=== Section Start ===
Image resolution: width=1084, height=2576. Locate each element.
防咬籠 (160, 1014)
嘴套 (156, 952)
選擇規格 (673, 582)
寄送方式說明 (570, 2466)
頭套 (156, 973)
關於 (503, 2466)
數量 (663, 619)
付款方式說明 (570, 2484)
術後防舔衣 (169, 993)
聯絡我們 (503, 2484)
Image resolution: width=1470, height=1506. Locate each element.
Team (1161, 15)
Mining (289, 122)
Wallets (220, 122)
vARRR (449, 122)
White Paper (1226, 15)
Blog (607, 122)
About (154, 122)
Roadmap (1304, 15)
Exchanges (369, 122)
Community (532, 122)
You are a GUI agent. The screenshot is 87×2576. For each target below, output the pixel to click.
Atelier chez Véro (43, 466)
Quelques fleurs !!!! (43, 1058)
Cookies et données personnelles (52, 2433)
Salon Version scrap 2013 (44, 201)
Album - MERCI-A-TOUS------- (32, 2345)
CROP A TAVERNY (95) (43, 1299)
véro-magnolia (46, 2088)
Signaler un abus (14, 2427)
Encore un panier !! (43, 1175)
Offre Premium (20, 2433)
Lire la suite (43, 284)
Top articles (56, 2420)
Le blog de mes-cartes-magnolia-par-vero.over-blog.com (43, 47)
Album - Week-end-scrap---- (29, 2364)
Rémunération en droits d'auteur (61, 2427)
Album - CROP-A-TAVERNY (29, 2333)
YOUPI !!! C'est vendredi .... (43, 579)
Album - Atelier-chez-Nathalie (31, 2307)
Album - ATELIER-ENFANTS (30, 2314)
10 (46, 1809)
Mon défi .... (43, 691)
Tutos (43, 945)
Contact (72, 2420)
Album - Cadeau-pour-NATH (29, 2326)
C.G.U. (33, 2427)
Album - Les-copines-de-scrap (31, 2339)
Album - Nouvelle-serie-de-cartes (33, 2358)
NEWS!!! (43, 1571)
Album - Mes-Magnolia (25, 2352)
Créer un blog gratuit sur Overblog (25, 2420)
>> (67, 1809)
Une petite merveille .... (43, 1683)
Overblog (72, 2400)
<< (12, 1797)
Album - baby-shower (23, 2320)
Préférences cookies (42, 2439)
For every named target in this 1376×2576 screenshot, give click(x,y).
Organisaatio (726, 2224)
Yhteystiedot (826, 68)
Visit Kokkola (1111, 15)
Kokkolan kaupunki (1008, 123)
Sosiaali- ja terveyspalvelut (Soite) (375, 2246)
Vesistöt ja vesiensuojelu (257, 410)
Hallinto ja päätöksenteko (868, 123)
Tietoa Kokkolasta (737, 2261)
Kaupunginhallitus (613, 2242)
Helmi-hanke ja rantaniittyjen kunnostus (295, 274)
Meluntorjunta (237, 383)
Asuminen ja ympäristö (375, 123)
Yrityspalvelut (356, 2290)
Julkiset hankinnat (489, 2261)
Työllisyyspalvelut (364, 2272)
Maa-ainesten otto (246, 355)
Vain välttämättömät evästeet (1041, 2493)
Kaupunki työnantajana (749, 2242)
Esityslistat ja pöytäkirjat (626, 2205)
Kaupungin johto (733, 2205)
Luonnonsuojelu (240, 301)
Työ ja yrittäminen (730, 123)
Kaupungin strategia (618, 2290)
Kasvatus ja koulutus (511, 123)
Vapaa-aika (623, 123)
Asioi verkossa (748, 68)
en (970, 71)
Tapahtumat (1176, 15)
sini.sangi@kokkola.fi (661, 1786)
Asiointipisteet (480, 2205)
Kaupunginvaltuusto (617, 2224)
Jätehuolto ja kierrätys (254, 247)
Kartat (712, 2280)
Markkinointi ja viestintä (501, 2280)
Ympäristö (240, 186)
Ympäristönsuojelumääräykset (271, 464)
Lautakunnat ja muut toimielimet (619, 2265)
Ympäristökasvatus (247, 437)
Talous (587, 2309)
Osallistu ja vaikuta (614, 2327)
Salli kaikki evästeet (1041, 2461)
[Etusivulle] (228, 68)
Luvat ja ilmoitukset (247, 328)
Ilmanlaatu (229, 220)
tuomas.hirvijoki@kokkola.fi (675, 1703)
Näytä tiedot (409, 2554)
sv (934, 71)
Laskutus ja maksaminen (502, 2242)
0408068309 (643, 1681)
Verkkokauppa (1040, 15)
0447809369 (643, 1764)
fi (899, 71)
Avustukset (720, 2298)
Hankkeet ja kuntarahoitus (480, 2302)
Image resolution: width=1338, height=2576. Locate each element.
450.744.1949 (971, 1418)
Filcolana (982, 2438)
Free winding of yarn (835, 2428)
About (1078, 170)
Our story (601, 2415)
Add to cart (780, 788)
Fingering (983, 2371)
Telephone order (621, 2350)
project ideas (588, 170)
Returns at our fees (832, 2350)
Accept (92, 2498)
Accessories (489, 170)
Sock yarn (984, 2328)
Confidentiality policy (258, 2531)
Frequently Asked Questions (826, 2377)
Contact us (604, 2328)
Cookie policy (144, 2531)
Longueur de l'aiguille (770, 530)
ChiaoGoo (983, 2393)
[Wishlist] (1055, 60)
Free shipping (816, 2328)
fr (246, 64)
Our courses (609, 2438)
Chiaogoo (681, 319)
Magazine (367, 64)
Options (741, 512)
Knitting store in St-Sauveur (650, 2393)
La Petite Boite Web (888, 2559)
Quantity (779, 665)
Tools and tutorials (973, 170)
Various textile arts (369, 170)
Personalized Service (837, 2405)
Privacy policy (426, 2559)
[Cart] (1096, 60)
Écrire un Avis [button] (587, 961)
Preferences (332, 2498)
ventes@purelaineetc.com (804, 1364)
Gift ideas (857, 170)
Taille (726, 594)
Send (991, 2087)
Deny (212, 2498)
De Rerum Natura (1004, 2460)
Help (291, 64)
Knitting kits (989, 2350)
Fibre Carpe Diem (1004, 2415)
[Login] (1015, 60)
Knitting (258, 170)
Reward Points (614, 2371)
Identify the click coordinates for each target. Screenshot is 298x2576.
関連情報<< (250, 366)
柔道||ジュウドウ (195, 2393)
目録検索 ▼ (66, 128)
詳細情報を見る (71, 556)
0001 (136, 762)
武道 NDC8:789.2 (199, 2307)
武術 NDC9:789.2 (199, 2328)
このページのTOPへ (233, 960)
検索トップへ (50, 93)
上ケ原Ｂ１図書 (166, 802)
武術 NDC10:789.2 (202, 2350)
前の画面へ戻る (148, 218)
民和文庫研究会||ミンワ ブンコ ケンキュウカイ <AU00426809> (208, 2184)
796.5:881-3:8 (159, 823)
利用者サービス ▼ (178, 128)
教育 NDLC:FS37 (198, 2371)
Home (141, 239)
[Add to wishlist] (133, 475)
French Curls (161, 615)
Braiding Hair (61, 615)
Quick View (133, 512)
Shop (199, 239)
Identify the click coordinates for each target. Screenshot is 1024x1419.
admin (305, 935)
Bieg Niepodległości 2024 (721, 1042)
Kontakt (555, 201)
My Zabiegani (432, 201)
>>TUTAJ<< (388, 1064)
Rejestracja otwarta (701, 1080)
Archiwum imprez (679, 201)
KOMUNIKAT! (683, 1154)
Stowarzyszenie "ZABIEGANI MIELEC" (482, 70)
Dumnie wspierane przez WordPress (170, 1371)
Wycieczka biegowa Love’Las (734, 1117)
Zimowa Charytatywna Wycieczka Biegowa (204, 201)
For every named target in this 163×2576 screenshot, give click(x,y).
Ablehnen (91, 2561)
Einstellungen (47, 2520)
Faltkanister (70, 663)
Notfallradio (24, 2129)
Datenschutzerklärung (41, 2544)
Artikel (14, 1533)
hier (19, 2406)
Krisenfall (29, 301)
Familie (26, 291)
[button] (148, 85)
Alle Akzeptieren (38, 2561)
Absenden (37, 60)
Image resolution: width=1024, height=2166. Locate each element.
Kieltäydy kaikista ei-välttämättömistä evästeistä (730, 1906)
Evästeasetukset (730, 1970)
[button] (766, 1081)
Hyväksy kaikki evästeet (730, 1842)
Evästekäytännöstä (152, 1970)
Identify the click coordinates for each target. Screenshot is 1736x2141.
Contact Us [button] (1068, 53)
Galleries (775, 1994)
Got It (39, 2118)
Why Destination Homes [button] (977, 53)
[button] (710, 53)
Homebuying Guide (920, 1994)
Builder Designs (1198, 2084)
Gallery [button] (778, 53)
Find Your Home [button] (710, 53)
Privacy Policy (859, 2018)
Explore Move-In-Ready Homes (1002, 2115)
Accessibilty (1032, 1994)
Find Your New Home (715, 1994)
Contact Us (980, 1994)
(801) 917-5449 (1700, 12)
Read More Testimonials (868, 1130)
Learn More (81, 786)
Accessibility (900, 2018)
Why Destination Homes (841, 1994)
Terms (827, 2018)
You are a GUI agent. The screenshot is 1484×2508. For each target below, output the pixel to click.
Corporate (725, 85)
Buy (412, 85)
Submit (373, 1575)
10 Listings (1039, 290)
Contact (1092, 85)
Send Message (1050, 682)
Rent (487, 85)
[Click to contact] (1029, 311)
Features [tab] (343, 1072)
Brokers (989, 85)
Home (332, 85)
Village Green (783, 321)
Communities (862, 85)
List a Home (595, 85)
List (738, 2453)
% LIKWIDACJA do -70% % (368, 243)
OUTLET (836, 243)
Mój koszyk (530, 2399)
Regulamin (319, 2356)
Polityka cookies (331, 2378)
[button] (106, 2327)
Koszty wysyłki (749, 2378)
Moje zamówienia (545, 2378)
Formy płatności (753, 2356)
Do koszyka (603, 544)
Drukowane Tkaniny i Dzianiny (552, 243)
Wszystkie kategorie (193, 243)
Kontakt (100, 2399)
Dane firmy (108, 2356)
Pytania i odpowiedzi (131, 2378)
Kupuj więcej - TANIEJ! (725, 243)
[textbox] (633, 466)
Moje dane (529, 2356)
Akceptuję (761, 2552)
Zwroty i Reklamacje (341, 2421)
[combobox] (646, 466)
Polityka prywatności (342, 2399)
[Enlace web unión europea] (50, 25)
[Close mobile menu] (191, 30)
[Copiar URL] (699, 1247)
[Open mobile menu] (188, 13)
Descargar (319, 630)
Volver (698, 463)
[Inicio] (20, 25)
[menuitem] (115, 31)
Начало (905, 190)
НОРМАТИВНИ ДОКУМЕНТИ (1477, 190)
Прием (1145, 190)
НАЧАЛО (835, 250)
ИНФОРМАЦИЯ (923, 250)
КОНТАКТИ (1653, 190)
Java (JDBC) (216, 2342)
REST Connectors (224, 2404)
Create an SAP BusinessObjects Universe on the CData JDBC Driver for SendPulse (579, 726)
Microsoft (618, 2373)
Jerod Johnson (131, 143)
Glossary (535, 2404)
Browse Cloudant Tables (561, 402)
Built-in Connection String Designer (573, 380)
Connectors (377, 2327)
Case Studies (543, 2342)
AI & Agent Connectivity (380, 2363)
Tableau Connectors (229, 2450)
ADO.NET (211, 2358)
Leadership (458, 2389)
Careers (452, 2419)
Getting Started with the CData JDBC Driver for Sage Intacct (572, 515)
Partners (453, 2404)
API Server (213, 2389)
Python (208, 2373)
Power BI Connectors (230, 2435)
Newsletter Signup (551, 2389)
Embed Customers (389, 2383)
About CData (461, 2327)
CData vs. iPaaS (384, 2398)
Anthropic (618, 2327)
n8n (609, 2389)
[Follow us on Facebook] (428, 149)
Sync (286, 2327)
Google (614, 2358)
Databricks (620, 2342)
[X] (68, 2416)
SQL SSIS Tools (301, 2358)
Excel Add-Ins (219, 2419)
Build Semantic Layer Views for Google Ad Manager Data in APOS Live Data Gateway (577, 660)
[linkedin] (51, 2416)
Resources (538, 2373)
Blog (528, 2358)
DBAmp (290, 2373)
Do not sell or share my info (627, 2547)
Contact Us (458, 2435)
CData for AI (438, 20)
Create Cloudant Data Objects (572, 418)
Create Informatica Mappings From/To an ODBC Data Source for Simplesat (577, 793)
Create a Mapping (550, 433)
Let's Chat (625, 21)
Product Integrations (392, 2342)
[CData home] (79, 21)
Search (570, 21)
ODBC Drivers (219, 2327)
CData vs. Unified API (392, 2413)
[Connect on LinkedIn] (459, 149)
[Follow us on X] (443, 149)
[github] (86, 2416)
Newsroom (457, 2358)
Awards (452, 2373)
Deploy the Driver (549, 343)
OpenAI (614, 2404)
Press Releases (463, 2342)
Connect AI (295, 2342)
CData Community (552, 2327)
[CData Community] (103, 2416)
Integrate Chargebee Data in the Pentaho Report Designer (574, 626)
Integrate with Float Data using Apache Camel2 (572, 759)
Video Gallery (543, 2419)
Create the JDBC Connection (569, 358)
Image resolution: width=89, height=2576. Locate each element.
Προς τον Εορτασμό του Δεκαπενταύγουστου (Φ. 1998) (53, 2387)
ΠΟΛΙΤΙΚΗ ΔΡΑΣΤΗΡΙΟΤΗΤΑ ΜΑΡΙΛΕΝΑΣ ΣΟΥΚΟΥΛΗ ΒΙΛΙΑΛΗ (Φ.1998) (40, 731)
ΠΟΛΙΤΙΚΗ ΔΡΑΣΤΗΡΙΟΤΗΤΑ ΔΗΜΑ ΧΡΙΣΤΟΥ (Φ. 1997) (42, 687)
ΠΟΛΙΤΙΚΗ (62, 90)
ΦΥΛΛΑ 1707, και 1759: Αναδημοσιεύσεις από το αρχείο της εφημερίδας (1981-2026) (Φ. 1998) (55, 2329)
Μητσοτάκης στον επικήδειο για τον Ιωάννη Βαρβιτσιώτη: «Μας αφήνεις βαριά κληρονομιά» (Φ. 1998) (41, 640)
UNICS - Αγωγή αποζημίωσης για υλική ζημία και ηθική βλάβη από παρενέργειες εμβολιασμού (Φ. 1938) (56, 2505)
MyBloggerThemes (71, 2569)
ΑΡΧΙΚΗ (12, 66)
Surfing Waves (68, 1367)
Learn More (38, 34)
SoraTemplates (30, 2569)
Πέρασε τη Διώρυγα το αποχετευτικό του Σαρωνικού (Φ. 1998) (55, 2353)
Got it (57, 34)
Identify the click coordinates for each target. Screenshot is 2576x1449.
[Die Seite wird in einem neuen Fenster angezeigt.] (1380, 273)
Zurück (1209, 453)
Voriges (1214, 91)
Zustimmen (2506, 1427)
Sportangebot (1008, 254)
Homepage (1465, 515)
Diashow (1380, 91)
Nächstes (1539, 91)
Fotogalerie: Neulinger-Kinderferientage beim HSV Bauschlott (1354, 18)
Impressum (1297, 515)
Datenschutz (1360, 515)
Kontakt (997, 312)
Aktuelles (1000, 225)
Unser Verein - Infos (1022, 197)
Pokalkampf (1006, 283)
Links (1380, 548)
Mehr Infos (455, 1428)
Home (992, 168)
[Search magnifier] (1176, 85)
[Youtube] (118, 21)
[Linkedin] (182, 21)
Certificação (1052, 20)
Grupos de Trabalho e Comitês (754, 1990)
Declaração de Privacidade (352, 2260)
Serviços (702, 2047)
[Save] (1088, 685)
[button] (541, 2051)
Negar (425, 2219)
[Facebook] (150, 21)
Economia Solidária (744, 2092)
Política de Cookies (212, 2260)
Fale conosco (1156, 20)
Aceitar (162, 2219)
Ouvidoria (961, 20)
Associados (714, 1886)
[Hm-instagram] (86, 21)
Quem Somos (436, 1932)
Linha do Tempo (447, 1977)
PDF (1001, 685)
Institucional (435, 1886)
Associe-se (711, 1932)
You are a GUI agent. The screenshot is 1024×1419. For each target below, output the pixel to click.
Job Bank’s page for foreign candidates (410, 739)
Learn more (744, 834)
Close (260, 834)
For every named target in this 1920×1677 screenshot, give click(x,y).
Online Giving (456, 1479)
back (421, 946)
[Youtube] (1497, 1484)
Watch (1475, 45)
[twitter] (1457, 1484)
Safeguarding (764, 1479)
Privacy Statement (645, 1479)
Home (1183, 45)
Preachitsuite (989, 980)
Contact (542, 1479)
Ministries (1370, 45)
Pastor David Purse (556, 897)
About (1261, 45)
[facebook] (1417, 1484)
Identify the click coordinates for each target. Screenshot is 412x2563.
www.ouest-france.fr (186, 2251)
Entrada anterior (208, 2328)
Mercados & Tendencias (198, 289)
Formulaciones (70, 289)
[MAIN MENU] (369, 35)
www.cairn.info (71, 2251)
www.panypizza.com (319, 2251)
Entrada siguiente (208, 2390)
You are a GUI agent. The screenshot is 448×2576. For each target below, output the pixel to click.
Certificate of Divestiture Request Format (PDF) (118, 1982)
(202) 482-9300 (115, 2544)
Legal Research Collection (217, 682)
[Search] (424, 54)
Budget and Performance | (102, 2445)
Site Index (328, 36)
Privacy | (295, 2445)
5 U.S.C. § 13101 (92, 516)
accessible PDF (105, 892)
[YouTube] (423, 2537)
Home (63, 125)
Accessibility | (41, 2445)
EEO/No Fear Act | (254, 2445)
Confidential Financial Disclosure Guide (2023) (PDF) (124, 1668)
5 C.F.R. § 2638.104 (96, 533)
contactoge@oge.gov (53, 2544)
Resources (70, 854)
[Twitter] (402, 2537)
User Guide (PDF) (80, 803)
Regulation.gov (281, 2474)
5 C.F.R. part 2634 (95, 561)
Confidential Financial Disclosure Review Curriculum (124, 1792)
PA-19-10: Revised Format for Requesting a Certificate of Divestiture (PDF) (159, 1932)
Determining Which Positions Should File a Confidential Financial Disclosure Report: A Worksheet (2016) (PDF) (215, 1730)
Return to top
=== Section End ===
Determine the number of lines in the records that include the string "Cloudant", and respond with that number only.

2